What about me?  Well I use a holistic approach.  What is this? I look at the dog as a whole and try to find out why it is behaving in the way it is. I will look at what the dog is eating and how this may impact on behaviour, how the dog is feeling at the time it is doing the behaviour, the dog's reasons for doing the behaviour and what the dog is like on a day to day basis in it's general mood. I also use a method known as LIMA which means Least Intrusive, Minimally Aversive.  What one dog finds aversive another dog may find rewarding, and vise versa, which is why I believe that a holistic view is the one that is needed when dealing with any other being, whether your pet dog or another person.  It's putting yourself in that situation and finding out how to make it better, for the dog and for the people around the dog.

Back to pulling on the lead, why does a dog do it?  Basic science is pressure causes counter pressure so if the dog starts to forge ahead the handler will try to pull it back, the dog then will lean into the collar (almost all pullers are in collars) and pull harder, this results in a loop where the handler pulls back more and the dog tries to pull ahead more.  We've all seen the dog walking down the street, handler's arm at full length and the dog's tongue almost on the floor, "who's walking whom" is often the quip. Why else is the dog pulling?  It could well be that the dog is having it's only form of mental and physical exercise of the day and is desperate to get to the park having just spent the last 23 hours in the house, with a huge chunk of them alone.  Maybe the dog pulls so much that walkies becomes a huge event because it doesn't happen that often. Maybe the dog just hasn't ever had basic training on lead walking, after all who wants to spend the time training walking?  Isn't walking the dog training it?  Well it's certainly giving the dog the practice at pulling.  Walking the dog isn't training it if the dog is pulling, unless you want a dog that pulls.

So my holistic approach, why is the dog pulling and what can be done to make walking the dog enjoyable for both dog and handler?  Go back to the very basics, put a well fitting harness on the dog, harnesses do not cause the damage to the dog's throat and spine that a collar dogs, plus the dog is getting a different sensation,  I prefer harnesses with front rings as well as the one on the back, used with a 2 point lead this can make all the difference.  Then reward the dog for being beside you.  I'm happy if I can touch the dog, ie the dog is in a radius that could be reached by my hand and if my lead is loose.  This may mean one step at a time and the dog's 30 minute walk doesn't get as far as the garden gate for a few days, you can always pop the dog in the car and drive to a safe place for exercise.
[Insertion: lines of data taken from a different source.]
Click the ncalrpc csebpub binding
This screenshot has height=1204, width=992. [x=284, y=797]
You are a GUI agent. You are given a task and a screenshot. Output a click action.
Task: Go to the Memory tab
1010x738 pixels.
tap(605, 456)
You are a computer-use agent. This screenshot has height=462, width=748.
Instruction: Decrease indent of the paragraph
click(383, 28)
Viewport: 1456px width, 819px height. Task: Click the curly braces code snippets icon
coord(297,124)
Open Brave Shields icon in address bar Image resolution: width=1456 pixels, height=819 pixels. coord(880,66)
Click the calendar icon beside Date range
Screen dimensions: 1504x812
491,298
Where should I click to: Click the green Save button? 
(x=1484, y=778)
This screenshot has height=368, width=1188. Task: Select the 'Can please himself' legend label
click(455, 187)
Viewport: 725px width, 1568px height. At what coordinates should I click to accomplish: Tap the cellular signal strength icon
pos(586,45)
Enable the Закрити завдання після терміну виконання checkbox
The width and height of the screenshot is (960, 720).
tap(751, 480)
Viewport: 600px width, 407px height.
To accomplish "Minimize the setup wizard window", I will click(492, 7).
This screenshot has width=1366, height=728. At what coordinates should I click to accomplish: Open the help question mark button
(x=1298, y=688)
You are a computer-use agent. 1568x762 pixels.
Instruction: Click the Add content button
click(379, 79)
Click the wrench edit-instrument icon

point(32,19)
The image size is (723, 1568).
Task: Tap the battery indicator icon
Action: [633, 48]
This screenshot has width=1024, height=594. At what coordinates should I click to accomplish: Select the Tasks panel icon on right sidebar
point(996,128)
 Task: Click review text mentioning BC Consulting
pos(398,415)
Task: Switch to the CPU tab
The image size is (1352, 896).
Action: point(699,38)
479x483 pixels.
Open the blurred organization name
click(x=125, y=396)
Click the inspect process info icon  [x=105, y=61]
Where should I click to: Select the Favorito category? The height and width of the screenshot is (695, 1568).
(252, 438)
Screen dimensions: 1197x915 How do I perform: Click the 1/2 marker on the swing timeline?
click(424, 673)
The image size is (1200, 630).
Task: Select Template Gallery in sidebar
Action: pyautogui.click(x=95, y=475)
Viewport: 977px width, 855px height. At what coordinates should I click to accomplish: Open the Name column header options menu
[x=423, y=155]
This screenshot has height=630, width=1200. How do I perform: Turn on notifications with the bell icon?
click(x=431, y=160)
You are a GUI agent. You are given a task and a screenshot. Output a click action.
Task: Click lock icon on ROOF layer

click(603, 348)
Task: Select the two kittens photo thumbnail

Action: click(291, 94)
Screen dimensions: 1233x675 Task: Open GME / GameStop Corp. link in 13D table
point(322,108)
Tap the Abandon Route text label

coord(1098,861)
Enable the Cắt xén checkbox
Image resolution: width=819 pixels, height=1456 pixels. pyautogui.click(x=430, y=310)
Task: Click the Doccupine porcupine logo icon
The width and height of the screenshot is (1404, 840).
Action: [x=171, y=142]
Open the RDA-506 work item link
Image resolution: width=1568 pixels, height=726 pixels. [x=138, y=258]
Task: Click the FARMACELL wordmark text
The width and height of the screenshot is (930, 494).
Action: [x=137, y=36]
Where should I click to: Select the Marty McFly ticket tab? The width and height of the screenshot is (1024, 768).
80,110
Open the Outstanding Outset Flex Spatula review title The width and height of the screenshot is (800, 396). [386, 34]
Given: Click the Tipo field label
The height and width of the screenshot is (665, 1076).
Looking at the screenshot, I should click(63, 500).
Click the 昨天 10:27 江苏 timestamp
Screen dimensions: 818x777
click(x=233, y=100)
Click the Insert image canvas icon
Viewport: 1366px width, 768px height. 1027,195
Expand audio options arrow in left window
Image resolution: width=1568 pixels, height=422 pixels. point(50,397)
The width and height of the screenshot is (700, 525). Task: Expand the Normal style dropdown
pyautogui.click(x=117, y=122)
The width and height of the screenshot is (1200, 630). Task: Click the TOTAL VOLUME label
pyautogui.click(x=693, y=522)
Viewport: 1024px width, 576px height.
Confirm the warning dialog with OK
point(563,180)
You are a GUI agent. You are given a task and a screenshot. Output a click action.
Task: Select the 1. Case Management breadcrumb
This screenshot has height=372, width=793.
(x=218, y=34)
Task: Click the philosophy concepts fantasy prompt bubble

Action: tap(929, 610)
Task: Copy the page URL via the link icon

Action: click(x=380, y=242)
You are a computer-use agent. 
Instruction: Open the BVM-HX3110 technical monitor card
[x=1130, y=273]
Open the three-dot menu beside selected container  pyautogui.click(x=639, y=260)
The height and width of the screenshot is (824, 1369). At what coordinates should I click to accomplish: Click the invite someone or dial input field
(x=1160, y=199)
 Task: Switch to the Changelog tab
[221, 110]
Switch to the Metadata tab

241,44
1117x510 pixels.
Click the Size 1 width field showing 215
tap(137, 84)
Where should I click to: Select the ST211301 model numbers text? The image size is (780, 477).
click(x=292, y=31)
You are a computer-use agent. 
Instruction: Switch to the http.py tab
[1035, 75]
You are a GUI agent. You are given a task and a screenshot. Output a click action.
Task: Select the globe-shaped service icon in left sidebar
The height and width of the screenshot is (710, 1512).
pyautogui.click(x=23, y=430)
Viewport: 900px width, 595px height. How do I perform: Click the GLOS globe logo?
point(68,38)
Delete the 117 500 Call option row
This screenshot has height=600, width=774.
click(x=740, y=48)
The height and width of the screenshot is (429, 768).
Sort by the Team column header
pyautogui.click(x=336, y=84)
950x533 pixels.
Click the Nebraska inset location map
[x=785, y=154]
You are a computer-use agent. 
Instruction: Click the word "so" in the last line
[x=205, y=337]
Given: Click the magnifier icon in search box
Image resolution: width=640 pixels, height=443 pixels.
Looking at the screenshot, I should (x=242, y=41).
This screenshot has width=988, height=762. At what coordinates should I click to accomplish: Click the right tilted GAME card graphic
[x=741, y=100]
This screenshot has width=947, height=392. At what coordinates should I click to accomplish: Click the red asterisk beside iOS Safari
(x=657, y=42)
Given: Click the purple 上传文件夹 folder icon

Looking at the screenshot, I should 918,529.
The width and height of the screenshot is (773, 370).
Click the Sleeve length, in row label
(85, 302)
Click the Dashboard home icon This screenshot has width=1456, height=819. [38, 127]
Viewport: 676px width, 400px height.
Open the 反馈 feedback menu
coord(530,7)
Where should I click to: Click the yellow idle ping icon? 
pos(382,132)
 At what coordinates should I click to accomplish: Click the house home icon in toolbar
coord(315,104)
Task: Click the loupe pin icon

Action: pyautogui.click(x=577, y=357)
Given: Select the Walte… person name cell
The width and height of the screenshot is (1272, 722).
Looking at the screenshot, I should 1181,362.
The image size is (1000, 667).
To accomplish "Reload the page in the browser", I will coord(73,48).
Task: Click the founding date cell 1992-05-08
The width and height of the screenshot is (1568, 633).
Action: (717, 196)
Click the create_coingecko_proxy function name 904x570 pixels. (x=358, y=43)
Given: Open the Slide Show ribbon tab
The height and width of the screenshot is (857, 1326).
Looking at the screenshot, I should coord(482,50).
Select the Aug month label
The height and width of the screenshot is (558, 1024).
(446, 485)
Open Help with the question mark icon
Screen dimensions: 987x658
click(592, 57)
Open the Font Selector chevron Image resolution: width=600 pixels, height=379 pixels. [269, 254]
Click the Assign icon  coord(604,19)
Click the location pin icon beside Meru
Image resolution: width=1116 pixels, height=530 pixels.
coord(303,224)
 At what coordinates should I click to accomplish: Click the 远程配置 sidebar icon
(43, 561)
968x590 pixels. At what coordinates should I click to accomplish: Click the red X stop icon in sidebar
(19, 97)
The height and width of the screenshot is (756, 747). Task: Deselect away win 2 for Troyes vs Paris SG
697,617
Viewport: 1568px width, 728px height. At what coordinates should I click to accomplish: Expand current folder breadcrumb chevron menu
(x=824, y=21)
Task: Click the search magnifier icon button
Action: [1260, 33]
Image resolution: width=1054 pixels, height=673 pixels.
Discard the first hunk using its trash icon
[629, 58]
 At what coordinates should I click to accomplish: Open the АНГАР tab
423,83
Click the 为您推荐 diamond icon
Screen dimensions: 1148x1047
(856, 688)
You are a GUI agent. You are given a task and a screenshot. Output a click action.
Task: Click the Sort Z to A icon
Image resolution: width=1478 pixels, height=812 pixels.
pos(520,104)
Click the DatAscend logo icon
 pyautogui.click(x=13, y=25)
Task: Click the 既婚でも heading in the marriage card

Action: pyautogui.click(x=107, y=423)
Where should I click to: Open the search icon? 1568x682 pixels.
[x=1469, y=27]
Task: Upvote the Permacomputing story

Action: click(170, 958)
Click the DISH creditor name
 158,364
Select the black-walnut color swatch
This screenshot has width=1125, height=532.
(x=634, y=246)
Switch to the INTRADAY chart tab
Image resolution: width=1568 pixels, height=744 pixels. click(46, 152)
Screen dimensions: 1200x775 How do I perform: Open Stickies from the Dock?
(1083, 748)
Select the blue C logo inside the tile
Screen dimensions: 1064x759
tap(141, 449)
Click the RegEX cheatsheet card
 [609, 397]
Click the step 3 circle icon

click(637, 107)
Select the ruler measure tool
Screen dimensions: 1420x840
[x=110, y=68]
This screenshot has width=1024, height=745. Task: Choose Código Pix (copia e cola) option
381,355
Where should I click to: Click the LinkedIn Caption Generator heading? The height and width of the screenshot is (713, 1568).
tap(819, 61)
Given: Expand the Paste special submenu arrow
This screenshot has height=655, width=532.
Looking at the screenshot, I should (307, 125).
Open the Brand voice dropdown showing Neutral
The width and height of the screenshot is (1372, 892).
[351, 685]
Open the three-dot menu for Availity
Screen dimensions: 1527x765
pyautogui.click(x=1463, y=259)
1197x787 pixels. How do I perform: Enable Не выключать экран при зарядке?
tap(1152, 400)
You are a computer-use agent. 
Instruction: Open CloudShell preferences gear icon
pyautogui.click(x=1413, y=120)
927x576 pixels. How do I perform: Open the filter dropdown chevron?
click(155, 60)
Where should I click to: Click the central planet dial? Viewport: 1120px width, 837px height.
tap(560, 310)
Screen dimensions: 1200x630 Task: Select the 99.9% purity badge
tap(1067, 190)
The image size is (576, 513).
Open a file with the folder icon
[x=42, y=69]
I also use a technique known as bottle feeding where the treat is in the hand closest to the dog.  How do my methods help, and why doesn't the dog get frustrated at not walking or get fat? The dog is learning and at the same time earning a treat reward, yes I use food for this the yummier the better,  but the dog won't get fat because the rewards become random as the dog gets better on lead, so the dog will stay on a loose lead as it has learnt that this will bring a reward but it doesn't know when.  Remember that a reward is something the dog likes, which can be switched from food to a ball, or a tug toy or to get off lead at the park.